Fig. 2. Alveoli are under isotropic tension and cylindrical branches are under axially biased tension.

a, We ablate a cylindrical region with a diameter of 10 μm and height of 30 μm, cutting through the ECM and the outer cell layer. From the recoil, we estimate the axial and circumferential elastic strains. Scale bar, 50 μm. b, Displacement field induced by the cut. We integrate the optical flow over an annular region to obtain the recoil strains. c, Mean recoil (ϵ_z+ϵ_ϕ)/2 as a function of shape index α, both in attached (n = 16) and floating (n = 73) gels. d, Recoil anisotropy (ϵ_z – ϵ_ϕ) as a function of shape index α for the same experiments as in c (P value, 8 × 10⁻⁴). To compare with the force inference data in h, we scaled by the mean recoil averaged over the whole dataset, namely, $\overline{\epsilon }=0.017.$ e, Confocal microscopy of actin and nuclei in a cylindrical branch and a spherical alveolus.

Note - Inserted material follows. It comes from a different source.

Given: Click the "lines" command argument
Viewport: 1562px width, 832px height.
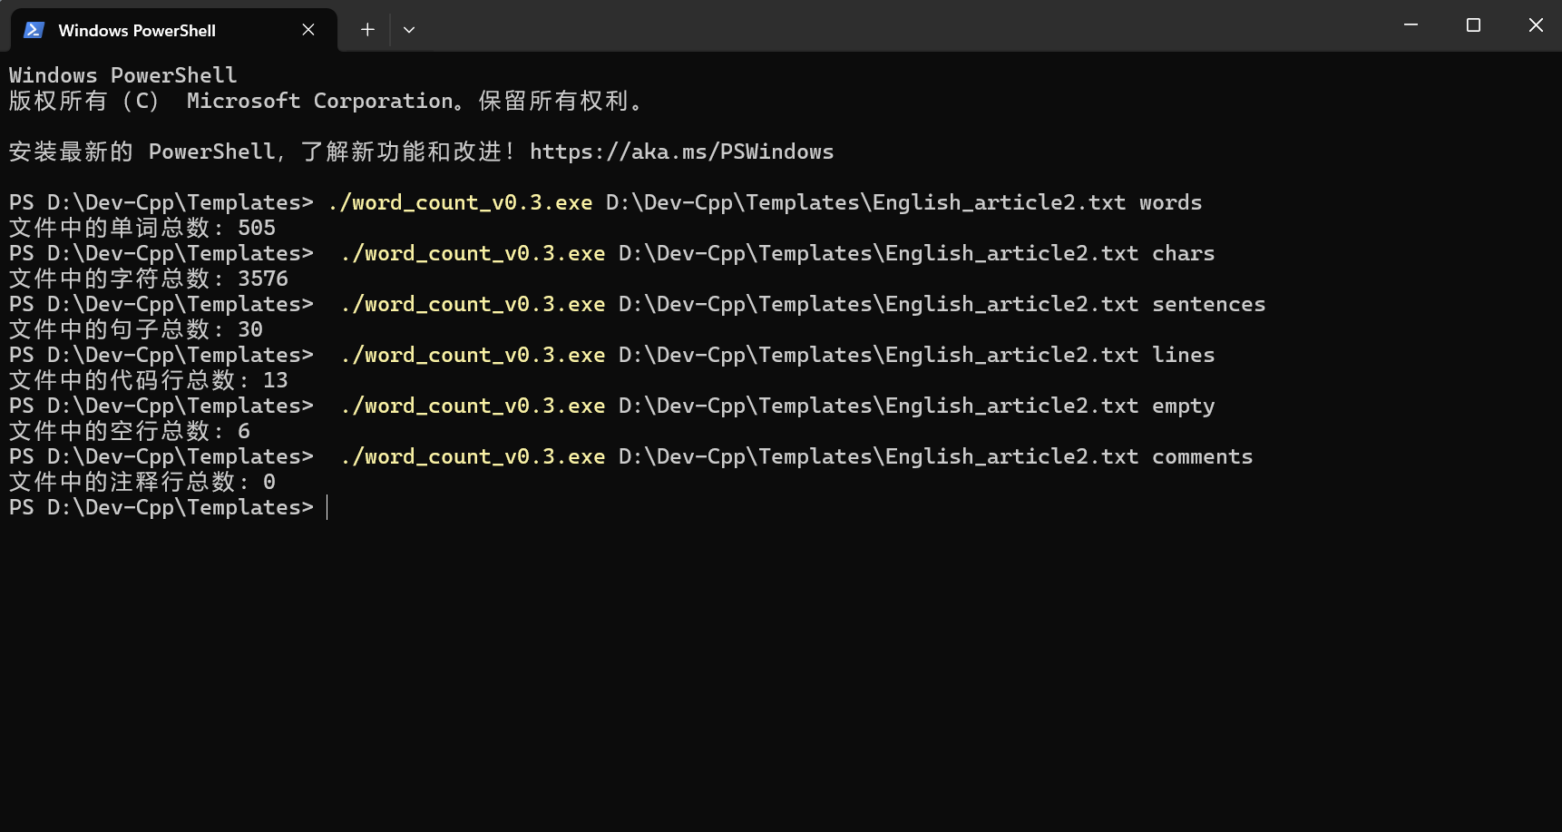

Top: slice through the middle plane. Bottom: slice through the outer cell layer. f, Cell membrane stains. Scale bars, 50 μm. g, From the membrane segmentations, we computed the tensions using the curvilinear-boundary force inference method. h, Inferred tension anisotropy (τ_z–τ_ϕ) as a function of shape index α, both in attached (n = 10) and floating (n = 32) gels (P value, 2 × 10⁻⁷). Note that we assume $\overline{\tau }=1.$ NS, not significant; **P < 0.010; ***P < 0.001.